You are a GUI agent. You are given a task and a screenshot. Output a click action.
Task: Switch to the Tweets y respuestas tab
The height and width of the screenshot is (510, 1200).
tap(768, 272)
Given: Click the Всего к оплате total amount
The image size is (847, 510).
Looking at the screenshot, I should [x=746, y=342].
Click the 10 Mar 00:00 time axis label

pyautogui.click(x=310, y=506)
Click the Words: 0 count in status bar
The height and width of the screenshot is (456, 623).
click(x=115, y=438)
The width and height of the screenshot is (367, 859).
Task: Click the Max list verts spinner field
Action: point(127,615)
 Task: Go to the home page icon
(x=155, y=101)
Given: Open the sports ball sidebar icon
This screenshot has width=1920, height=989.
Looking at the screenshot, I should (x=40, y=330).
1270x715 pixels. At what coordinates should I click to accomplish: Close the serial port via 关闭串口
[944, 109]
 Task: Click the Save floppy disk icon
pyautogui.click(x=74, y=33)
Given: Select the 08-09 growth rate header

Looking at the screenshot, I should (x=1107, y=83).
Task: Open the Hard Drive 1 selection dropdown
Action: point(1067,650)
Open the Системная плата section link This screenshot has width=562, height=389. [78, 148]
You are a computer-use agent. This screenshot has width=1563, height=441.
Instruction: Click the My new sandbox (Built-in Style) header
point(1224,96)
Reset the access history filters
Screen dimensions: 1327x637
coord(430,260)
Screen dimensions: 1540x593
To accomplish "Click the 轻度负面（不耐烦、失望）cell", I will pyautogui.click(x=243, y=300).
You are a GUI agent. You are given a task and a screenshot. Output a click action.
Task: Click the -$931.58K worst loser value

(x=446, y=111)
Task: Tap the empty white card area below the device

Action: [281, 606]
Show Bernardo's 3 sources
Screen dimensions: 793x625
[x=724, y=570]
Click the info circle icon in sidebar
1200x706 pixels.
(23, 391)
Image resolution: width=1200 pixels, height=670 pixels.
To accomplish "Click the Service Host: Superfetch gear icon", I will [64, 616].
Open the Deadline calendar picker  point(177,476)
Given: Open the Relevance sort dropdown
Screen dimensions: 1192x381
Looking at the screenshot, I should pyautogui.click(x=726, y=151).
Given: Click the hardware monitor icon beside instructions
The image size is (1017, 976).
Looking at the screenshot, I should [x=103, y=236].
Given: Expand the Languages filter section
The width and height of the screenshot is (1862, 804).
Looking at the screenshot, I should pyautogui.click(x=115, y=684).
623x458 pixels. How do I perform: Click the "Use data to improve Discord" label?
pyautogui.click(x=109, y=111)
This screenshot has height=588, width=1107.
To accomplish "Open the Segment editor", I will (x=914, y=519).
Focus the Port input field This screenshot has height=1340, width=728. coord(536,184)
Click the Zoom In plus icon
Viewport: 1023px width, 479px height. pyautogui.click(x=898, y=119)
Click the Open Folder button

----

**Work to be completed**
The lines to extract from the data above begin with the line containing "Open the Системная" and end with the line containing "Image resolution: width=1200". Extract them exactly, including both.

**Your response**
Open the Системная плата section link This screenshot has width=562, height=389. [78, 148]
You are a computer-use agent. This screenshot has width=1563, height=441.
Instruction: Click the My new sandbox (Built-in Style) header
point(1224,96)
Reset the access history filters
Screen dimensions: 1327x637
coord(430,260)
Screen dimensions: 1540x593
To accomplish "Click the 轻度负面（不耐烦、失望）cell", I will pyautogui.click(x=243, y=300).
You are a GUI agent. You are given a task and a screenshot. Output a click action.
Task: Click the -$931.58K worst loser value

(x=446, y=111)
Task: Tap the empty white card area below the device

Action: [281, 606]
Show Bernardo's 3 sources
Screen dimensions: 793x625
[x=724, y=570]
Click the info circle icon in sidebar
1200x706 pixels.
(23, 391)
Image resolution: width=1200 pixels, height=670 pixels.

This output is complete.